Note: Netplan will apply configuration files in this directory in the numerical order of the filename prefix (ie., 00-*, 01-*, etc.). Any interfaces configured in an earlier file will be overwritten by higher-numbered configuration files, so we create a file with the prefix 99-* in order to supersede all other configuration files.

Quick explanation: In order to get Internet connectivity to the EPC, we configure the "upstream" or "WAN" ethernet interface (enp1s0) to request an IP address via DHCP from an upstream router it's connected to (as your computer usually does when you plug it into a typical home router), which passes its traffic to and from the global Internet. That's why we have the line dhcp4: yes under our interface name enp1s0. We don't need this interface to have any other IP addresses.

### DATA
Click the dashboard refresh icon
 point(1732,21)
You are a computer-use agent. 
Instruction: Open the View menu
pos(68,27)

--

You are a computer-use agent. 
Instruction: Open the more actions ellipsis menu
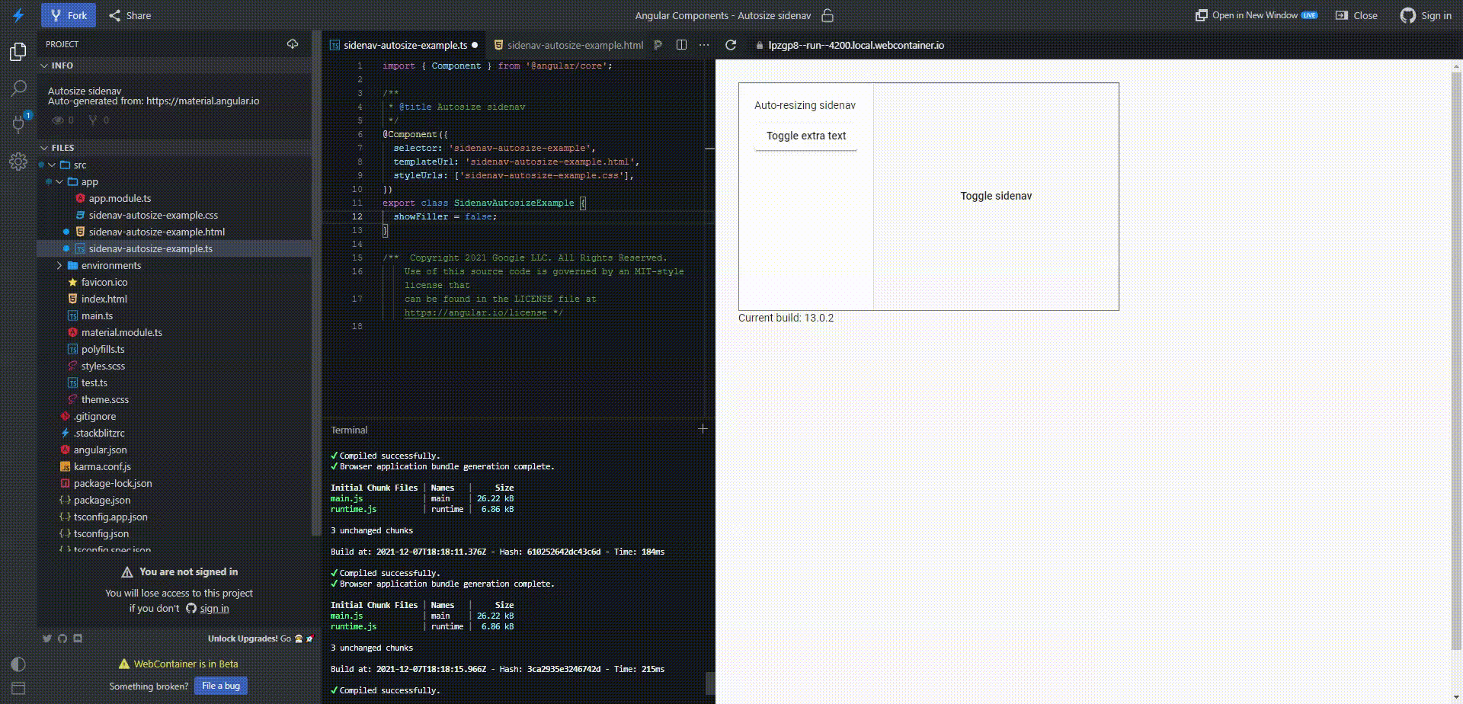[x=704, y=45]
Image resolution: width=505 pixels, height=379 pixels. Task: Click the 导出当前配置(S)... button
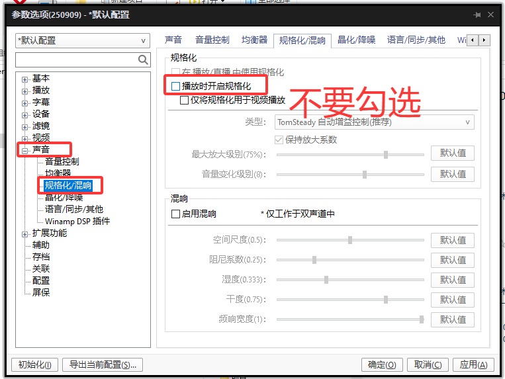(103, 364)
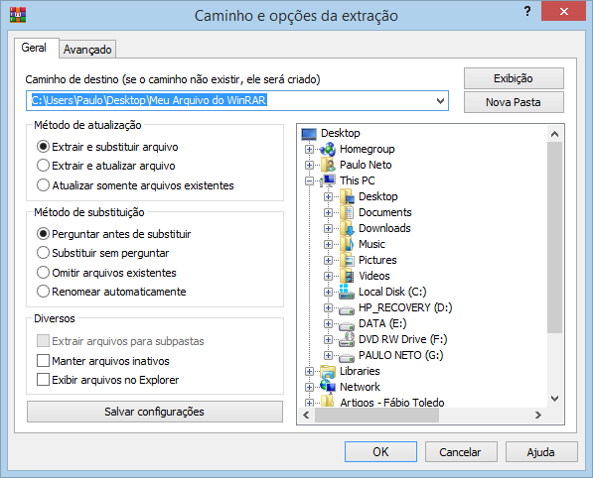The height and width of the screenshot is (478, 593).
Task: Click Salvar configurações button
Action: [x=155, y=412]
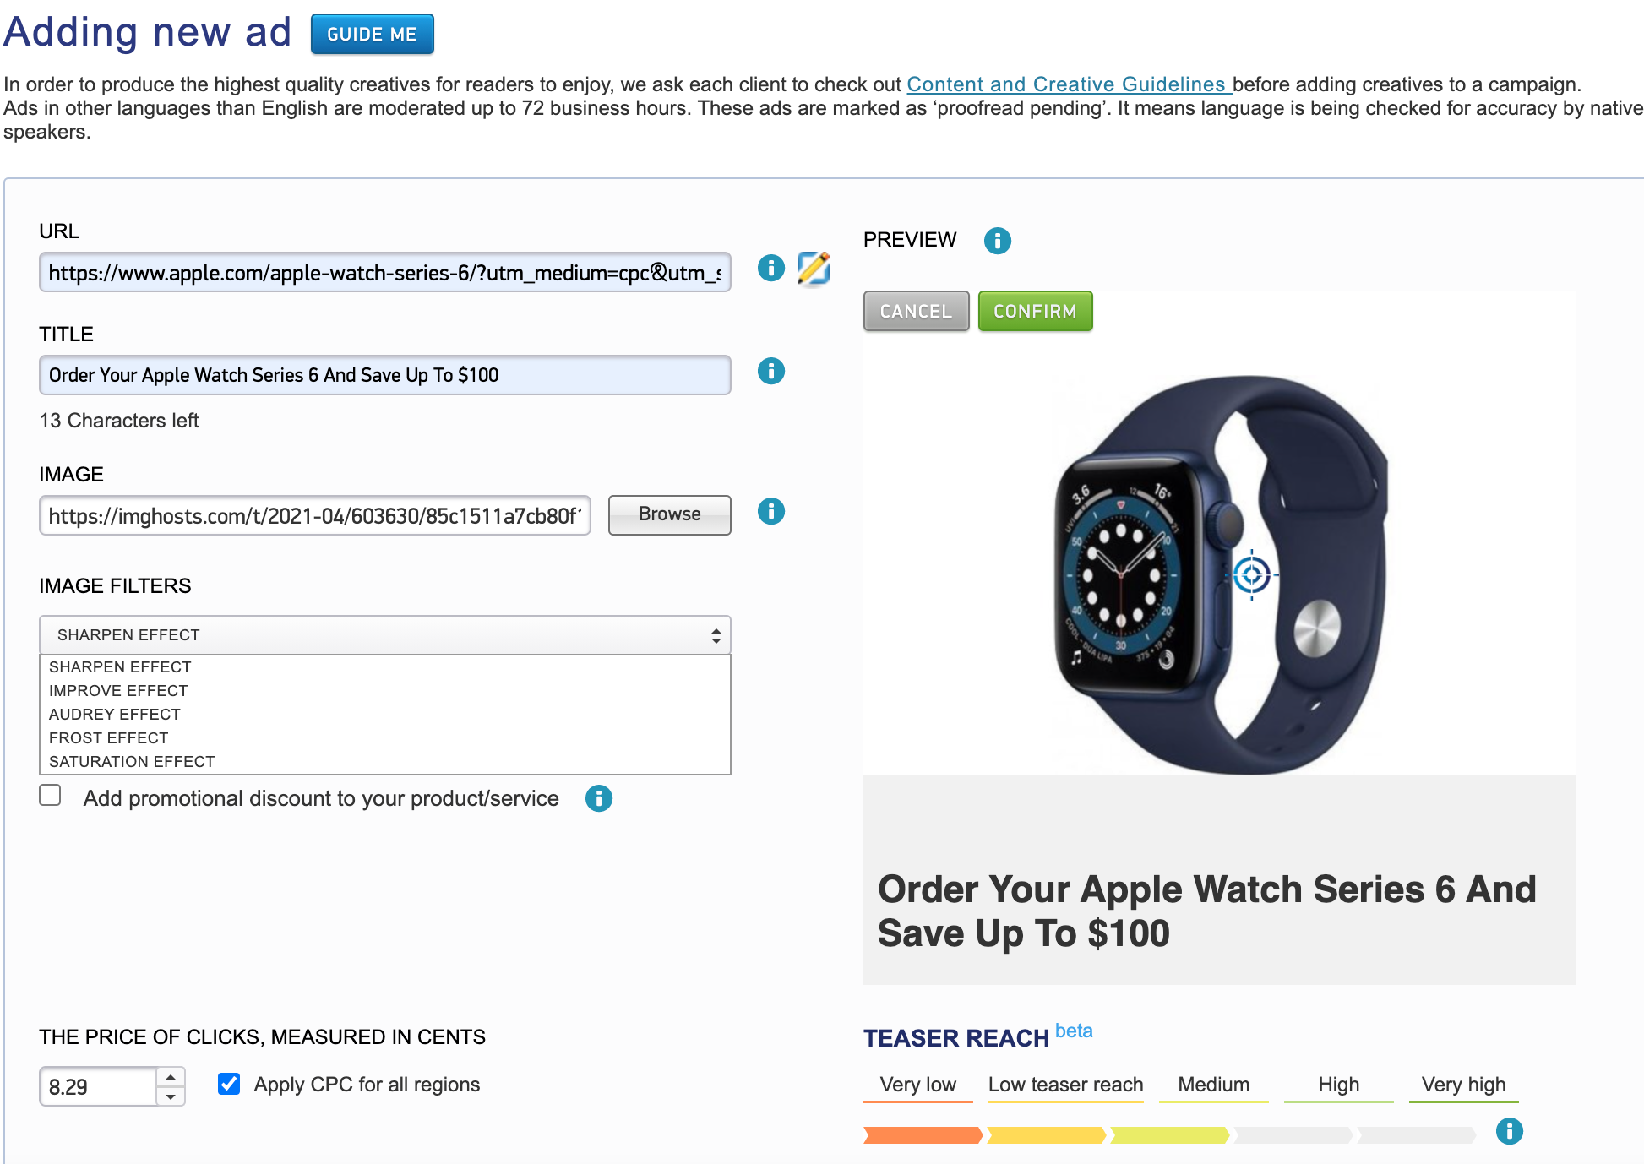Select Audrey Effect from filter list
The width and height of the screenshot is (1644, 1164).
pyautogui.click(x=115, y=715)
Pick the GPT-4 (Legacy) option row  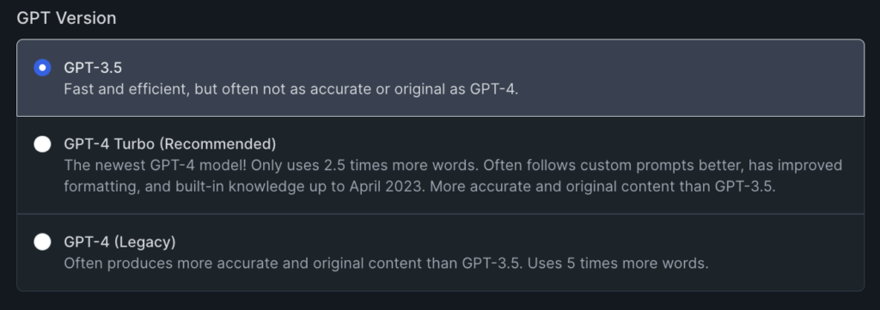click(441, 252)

...

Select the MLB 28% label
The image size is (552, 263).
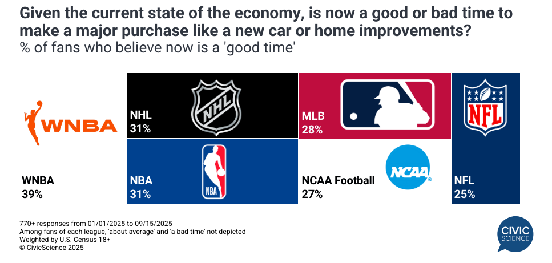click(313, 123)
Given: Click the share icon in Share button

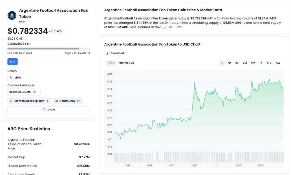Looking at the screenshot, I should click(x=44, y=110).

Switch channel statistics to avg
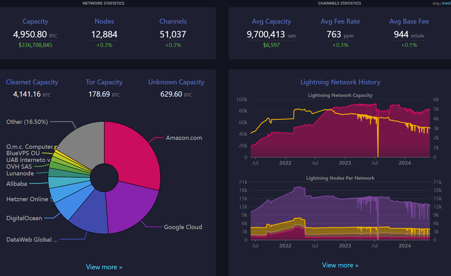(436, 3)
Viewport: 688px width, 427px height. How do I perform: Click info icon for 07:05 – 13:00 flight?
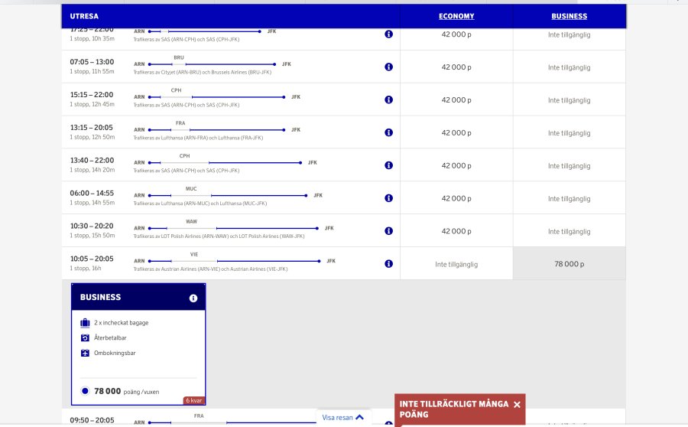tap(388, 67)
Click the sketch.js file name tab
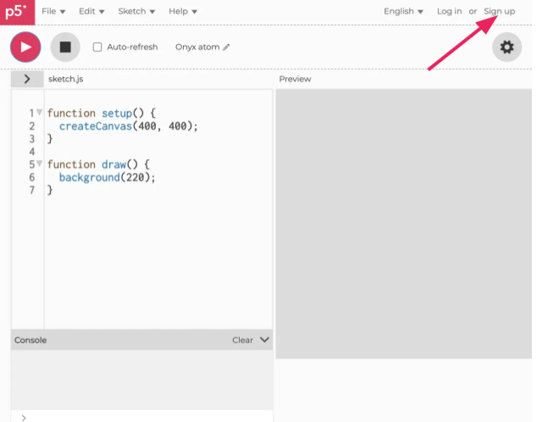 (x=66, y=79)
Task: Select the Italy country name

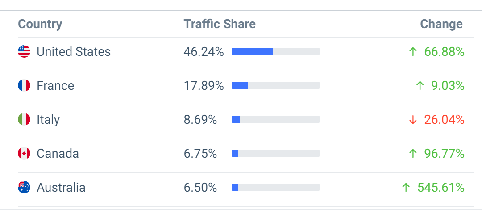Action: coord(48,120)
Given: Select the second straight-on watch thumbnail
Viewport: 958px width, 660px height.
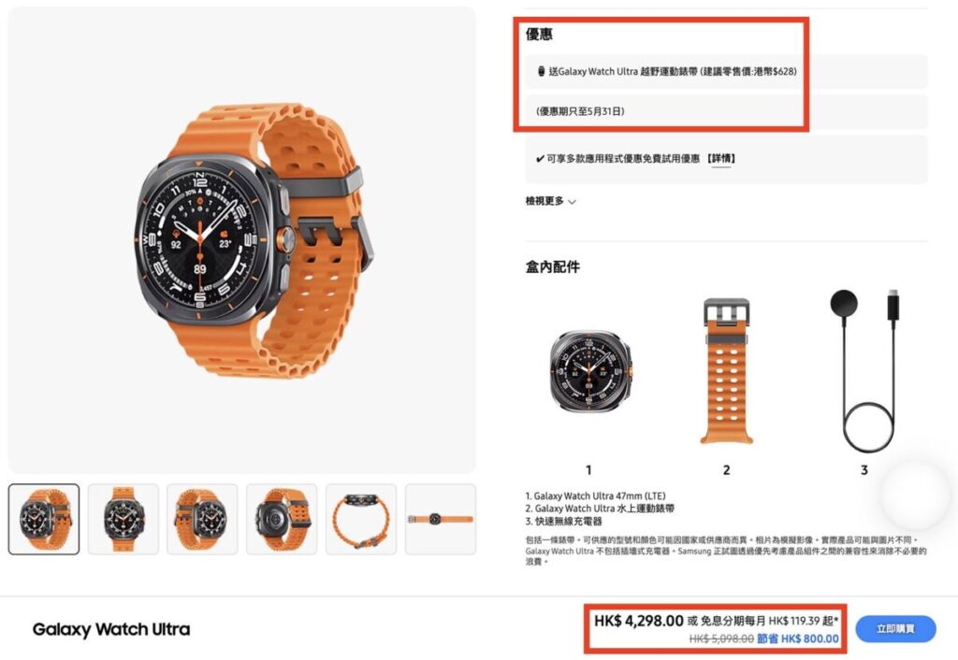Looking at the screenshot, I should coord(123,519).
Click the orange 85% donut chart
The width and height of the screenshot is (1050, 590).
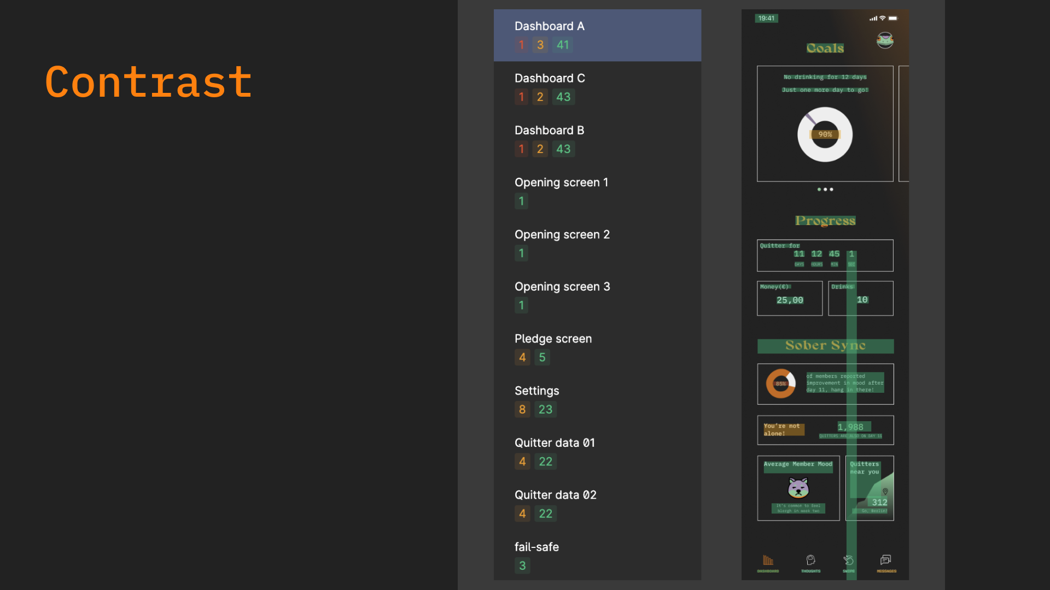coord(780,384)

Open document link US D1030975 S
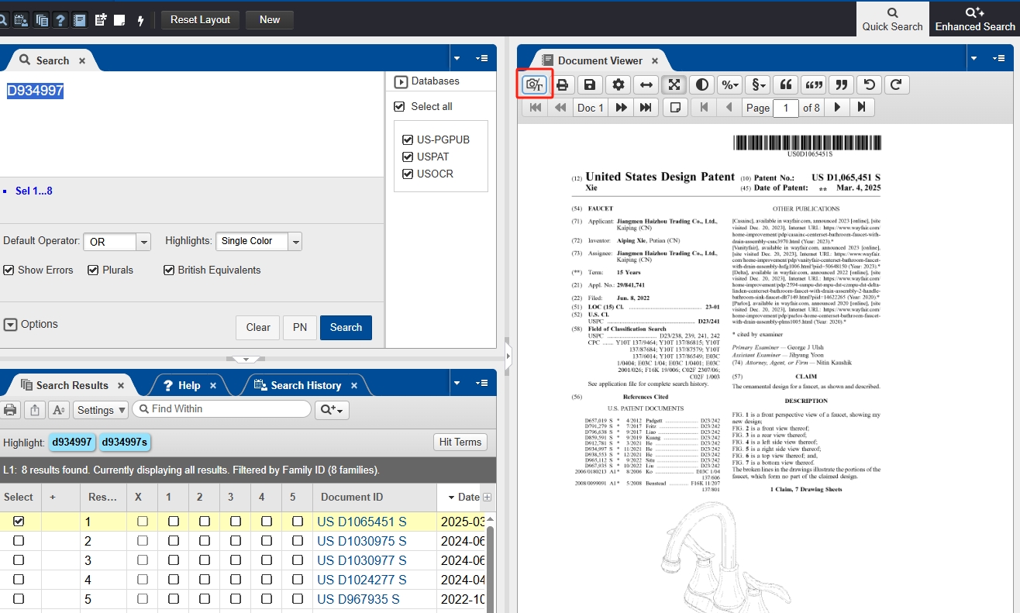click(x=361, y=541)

### WHAT NEEDS TO BE DONE
Reproduce word for word the part of the Netplan passage above that lies between "Note: Netplan will" and "other IP addresses.", inclusive.

### EXERCISE SOLUTION
Note: Netplan will apply configuration files in this directory in the numerical order of the filename prefix (ie., 00-*, 01-*, etc.). Any interfaces configured in an earlier file will be overwritten by higher-numbered configuration files, so we create a file with the prefix 99-* in order to supersede all other configuration files.

Quick explanation: In order to get Internet connectivity to the EPC, we configure the "upstream" or "WAN" ethernet interface (enp1s0) to request an IP address via DHCP from an upstream router it's connected to (as your computer usually does when you plug it into a typical home router), which passes its traffic to and from the global Internet. That's why we have the line dhcp4: yes under our interface name enp1s0. We don't need this interface to have any other IP addresses.